I posted this over at TR also...

Because of a shortage of SG Chocolate Flake, I went searching for something aromatic with a taste of chocolate as a substitute for the SG. This tobacco is not it. However, it is a fine, fine, smoking experience, if you're in the mood for something light and tasty.

I had my second bowl after dinner with a glass of iced coffee and Miles Davis' Nefertiti on the turntable. I used a large-bowled Johs.

The tobacco is on the moist side and smells great from the tin, as you might expect from an aromatic. Dark chocolate with a hint of fruitiness was what I could pick up. It lit with the first match and stayed lit.

"Chocolate Silk" is the perfect name for this. The chocolate taste is definitely more than subtle, but not overwhelming. It stays consistent throughout the bowl with only a slight hint of Virginia. Maybe just right. And it smokes like pure silk. No bite through the nose or on the tongue. I would prefer more strength, like the SG flake, but that is not what this tobacco is about. The ash from the pipe was fine and white; no gooey mess.

All in all, I'm not sorry I bought it. Time will tell if I buy again but that is just me. If you're looking for a Cavendish with all the right ingredients, this could be it. A very cool smoke in all senses of the word.


----------



## Commander Quan (May 6, 2003)

Nice review. I've never heard of this but I'm not up with all the McCelland Blends.

Just FYI Smoking Pipes has bulk SG Chocolate Flake in stock I bought a half pound last week.


----------



## wrapper23 (Mar 17, 2009)

Commander Quan said:


> Nice review. I've never heard of this but I'm not up with all the McCelland Blends.
> 
> Just FYI Smoking Pipes has bulk SG Chocolate Flake in stock I bought a half pound last week.

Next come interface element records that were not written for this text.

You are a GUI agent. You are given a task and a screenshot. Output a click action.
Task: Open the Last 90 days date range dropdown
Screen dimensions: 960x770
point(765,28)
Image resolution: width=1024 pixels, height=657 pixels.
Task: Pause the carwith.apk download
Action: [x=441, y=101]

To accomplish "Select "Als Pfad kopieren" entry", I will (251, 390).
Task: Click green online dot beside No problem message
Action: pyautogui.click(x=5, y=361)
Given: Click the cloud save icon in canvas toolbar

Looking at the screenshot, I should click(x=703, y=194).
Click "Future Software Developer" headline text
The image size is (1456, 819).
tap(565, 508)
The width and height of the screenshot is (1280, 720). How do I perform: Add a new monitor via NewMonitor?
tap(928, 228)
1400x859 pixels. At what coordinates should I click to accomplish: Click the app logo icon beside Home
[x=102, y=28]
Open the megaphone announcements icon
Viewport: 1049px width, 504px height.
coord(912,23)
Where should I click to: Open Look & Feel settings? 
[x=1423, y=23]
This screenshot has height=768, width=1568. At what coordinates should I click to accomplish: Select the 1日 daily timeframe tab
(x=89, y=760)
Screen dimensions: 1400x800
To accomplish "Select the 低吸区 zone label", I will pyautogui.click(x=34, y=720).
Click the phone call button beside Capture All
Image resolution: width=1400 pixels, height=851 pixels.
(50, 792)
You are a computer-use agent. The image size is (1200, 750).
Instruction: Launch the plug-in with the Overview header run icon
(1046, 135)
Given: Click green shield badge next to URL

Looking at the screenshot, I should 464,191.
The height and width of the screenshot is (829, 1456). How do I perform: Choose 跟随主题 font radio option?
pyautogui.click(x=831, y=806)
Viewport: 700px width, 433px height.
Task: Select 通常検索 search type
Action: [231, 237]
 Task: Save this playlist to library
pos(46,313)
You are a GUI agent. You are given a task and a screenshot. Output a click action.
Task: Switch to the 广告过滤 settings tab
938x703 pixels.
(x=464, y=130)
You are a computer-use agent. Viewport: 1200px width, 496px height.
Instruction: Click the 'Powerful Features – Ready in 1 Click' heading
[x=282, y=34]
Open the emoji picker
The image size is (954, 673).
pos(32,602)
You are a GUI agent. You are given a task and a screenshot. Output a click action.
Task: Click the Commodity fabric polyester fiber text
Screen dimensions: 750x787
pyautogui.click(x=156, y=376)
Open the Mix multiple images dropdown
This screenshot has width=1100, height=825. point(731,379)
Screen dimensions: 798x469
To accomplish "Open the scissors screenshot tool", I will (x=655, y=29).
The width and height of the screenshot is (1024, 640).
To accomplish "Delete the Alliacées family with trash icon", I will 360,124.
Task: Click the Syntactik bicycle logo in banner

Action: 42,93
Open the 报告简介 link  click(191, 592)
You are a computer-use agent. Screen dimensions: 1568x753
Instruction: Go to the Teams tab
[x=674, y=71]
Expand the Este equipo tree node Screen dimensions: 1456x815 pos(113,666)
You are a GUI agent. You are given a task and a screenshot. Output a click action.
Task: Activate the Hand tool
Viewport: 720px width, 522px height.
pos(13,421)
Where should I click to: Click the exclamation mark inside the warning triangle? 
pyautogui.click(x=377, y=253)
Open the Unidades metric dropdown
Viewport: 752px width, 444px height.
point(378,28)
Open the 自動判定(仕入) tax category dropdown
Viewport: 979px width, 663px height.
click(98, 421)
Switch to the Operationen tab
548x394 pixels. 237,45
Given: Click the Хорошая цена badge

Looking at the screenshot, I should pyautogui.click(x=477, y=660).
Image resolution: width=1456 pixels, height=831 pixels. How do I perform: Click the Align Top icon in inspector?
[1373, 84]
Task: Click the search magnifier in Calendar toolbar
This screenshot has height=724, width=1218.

Thanks, it's my first review.

Damn, I just ordered from SP. I missed it in bulk. Is it the same quality as the tins? Why are there SG tins available now? :noidea:


----------



## drbill (Jun 21, 2010)

McBarens Honey and Chocolate might be just what you're looking for!! I love it, has become a favorite!:first:


----------



## wrapper23 (Mar 17, 2009)

wrapper23 said:


> Thanks, it's my first review.
> 
> Damn, I just ordered from SP. I missed it in bulk. Is it the same quality as the tins? Why are there SG tins available now? :noidea:


I meant to say "Why are there NO SG tins available now?"

Anyway, I'm looking forward to the next shipment. :hungry:


----------



## wrapper23 (Mar 17, 2009)

drbill said:


> McBarens Honey and Chocolate might be just what you're looking for!! I love it, has become a favorite!:first:


I've been thinking about H&C for awhile. Now, I must get some on my next order. Thanks, and Welcome To Puff.


----------



## indigosmoke (Sep 1, 2009)

Lovers of chocolate flavored tobaccos might also want to check out Nording's Hunters Blend: Pointer. A nice light chocolate aro.

Nording Pointer 1.75oz tin


----------



## commonsenseman (Apr 18, 2008)

Also, check out G&H Bob's Chocolate Flake.


----------



## drbill (Jun 21, 2010)

wrapper23 said:


> I've been thinking about H&C for awhile. Now, I must get some on my next order. Thanks, and Welcome To Puff.


 Thanks much, look forward to Puff daily!!!


----------



## indigosmoke (Sep 1, 2009)

Looks like C&D has a new chocolate flavored tobacco:

Cornell & Diehl Chocolate Cavendish 2oz Tobaccos at Smoking Pipes .com


----------